Sementara Ketua Komite SMAN 1 Sumenep, Soengkono Sidik di konfirmasi polemik persoalan tersebut hingga sekarang ini terkesan enggan memberikan keterangan. Sebab dihubungi petisi.co dan media lainnya tidak menanggapi.

Sementara salah satu dari pengurus Komite SMAN 1 Sumenep di konfirmasi terkait polemik penarikan biaya PPDB tersebut tidak bisa menjelaskan memberikan klarifikasi karena mengaku terpusat di Ketua Komite.

“Itu langsung terpusat di pak Soengkono (Ketua Komite-red). Karena ketuanya itu pak Soengkono,” terang Abd Kahir, Sekretaris Komite SMAN 1 Sumenep saat ditemui di Kantor Kecamatan Gapura Sumenep, Senin (31/8/2020).

Abd Kahir yang saat ini menjabat Camat Gapura Kabupaten Sumenep, untuk hal tersebut juga mengarahkan kepada awak media bisa menkonfirmasi ke Wakil Komite SMAN 1 Sumenep.

Sebelumnya diberitakan, lebih lanjut diungkapkan salah satu wali murid dari peserta didik baru, anehnya ketika melakukan pembayaran, barang tersebut tidak langsung diterima diberikan oleh pihak SMAN 1 Sumenep. Melainkan masih menunggu sekitar setengah bulan lamanya.

Sehingga dengan demikian tersebut, menganggap dijadikan peluang kesempatan untuk lahan bisnis memperoleh keuntungan.

“Sehingga disinyalir dijadikan ajang pungutan secara kolektif oleh koperasi sekolah. Bahkan ini memang ada dugaan koperasi sebagai alat mendapatkan keuntungan. Sementara dimana tidak ada standarisasi mutu kain maupun peralatan lainnya,” ucapnya, menambahkan namun wajib membayar.

Di samping itu ia memaparkan harga barang seperti seragam oleh pihak SMAN 1 Sumenep dihargai dengan harga gila. Sedangkan seragam itu ternyata belum berbentuk seragam, melainkan hanya kainnya saja yang diterima oleh siswa.

Sehingga untuk menjadikan seragam biayanya itu ditanggung oleh siswa, wali murid/orang tua siswa.

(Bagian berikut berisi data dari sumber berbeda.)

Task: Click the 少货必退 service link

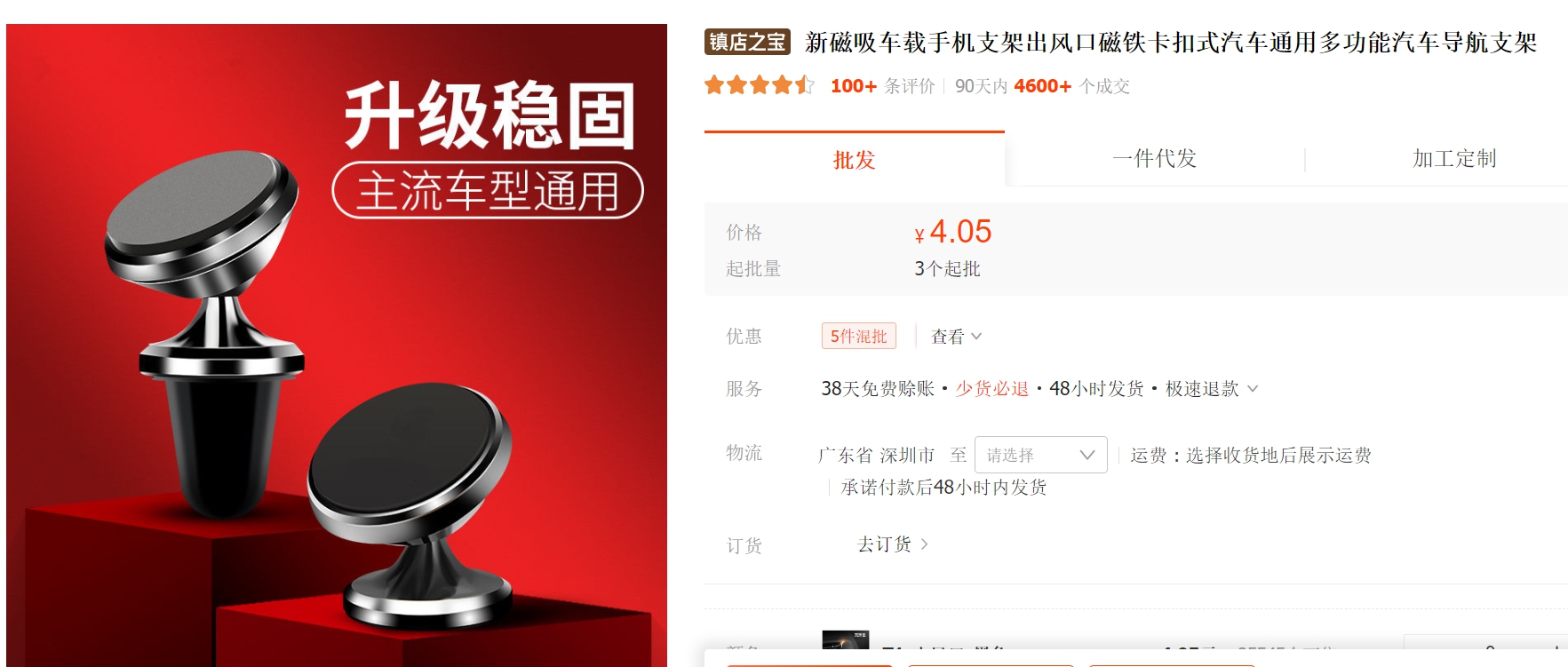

“Harga kain di SMAN 1 Sumenep Rp150. Sedangkan di tempat yang lain, ada dari pengusaha dengan kain yang sama langsung sama bawahannya hanya Rp100. Beda lagi ketika pemesanan atau pengambilan dengan jumlah banyak bisa kurang dari harga Rp100. Bayangkan saja, itu dengan kain yang sama. Sudah berapa keuntungannya,” katanya.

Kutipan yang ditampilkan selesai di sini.